For the second straight week the Giants’ defense found a way to make capable, mediocre players seem great.

The numbers were ridiculous enough. Heinicke was 34 of 46 for 336 yards, two touchdowns and one interception. Washington had a total of 407 yards.

But the numbers don’t tell the whole heartbreaking story. That story is told in the final 4:55, after the Giants took a 26-20 lead. That’s when Heinicke made it look like the Giants’ defense wasn’t even there, responding with a two-play, 75-yard touchdown drive. Two plays!

And if that wasn’t enough, after the Giants took the lead again with two minutes remaining, Heinicke got the ball at the Washington 25 and wasted no time getting into field goal range. Yeah, sure, Dustin Hopkins missed the first field goal before Dexter Lawrence got flagged for being offsides. But they wouldn’t have been in position for that field goal if it weren’t for that Heinicke-led offense, which converted a fourth down and a third down along the way.

Judge gave the usual compliments to his opponent, insisting that Heinicke is a “good quarterback” and Washington is a “very talented team.” He painted a picture of them as if they were the defending champion Buccaneers, not a team that backed into the NFC East title with a 7-9 record last year and just lost its starting quarterback last week.

Forget his coach-speak, though, his defense’s performance was just absurd, with the lone exception of a James Bradberry fourth-quarter interception that probably should’ve been enough to seal the game. This is a defense that ranked 12th in the NFL last season, then went out and thought they got better. They added Adoree Jackson at cornerback, drafted Azeez Ojulari at edge rusher, and basked in the health returns of safety Xavier McKinney and linebackers Oshane Ximines and Lorenzo Carter, too.

And somehow … they’re worse? Really?

They’ve given up 827 yards in two weeks to two teams that combined for 12 wins last season. Their two opposing quarterbacks have completed 75.6 percent of their passes against the Giants for 600 yards, four touchdowns and just one interception. That’s a combined passer rating of 106.8.

And again, it wasn’t Brady and Rodgers. It was Teddy Bridgewater in the opener and Heinicke on Thursday night.

If this Giants defense can’t stop them, how are they going to stop Jameis Winston and the Saints in Week 4, Matthew Stafford and the Rams in Week 6, Patrick Mahomes and the Chiefs in Week 8, Derek Carr and the Raiders in Week 9, or Brady and the Bucs in Week 11. There’s also Justin Hebert and the Chargers in Week 14, plus two games against Dak Prescott and the Cowboys.

And of course there’s the season finale where maybe they will have to play Heinicke again.

Maybe this will all turn out to be like 2007, when the Giants’ defense was a hideous disaster the first two weeks, dragged the whole team down to an 0-2 start, and then they turned it all around starting in Week 3 and went on a Super Bowl run for the ages. Of course, that team was good. That’s a big difference. This team is coming off four straight seasons of double-digit losses.

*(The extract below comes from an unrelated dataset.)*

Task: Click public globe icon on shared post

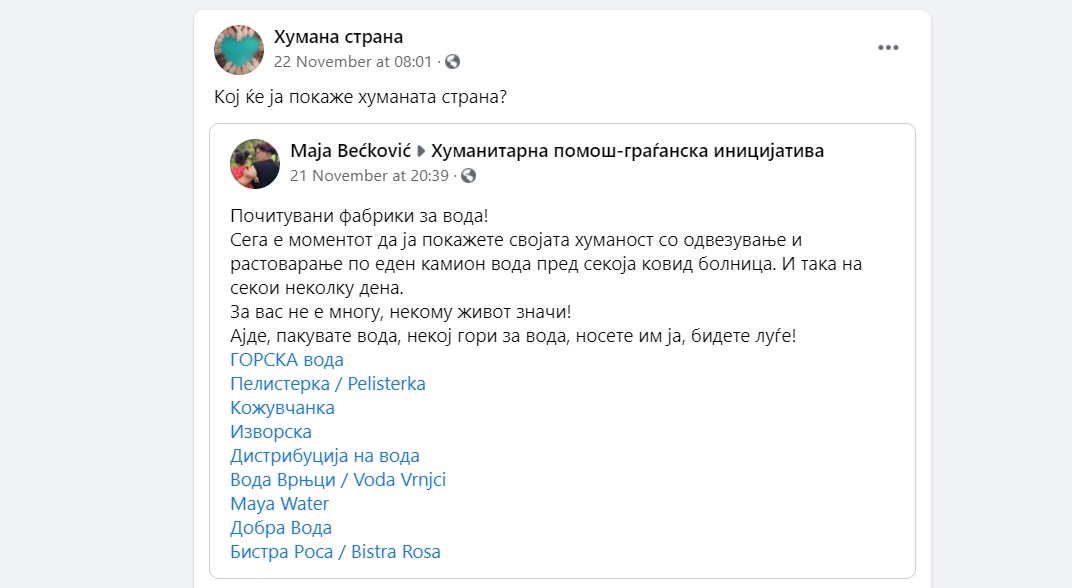Action: 469,176
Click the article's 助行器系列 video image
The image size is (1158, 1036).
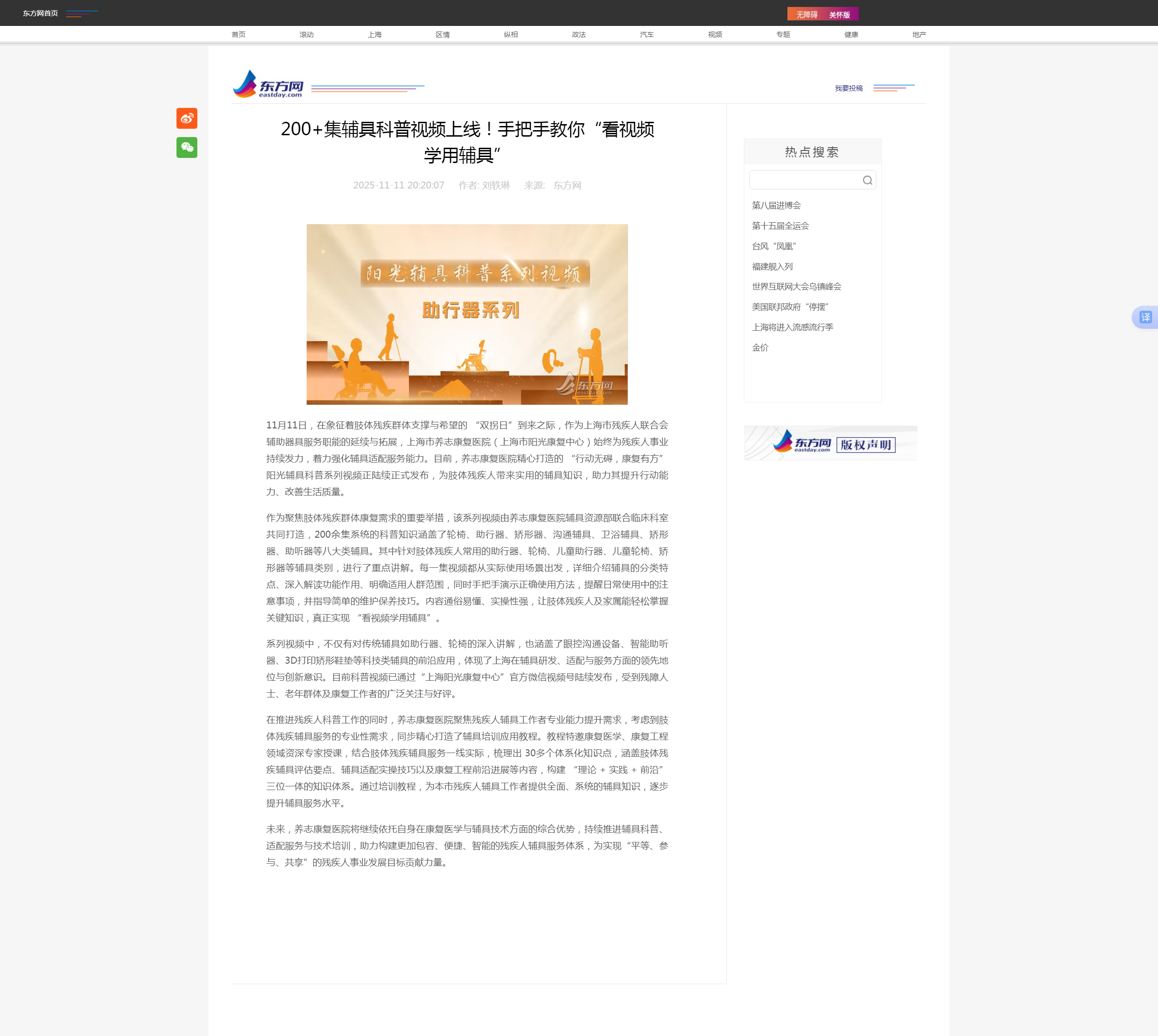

It’s only hope of being truly competitive this season was that their defense was at least as good as it was last season. They needed the defense to prop up the offense as it found its way.

Instead it has regressed, which no one saw coming. A year ago, Graham was a coaching star for the job he did putting together this unit. That was a hard job. But this ones even harder.

If the Giants are going to salvage anything out of this season, Graham needs to get this defense working again.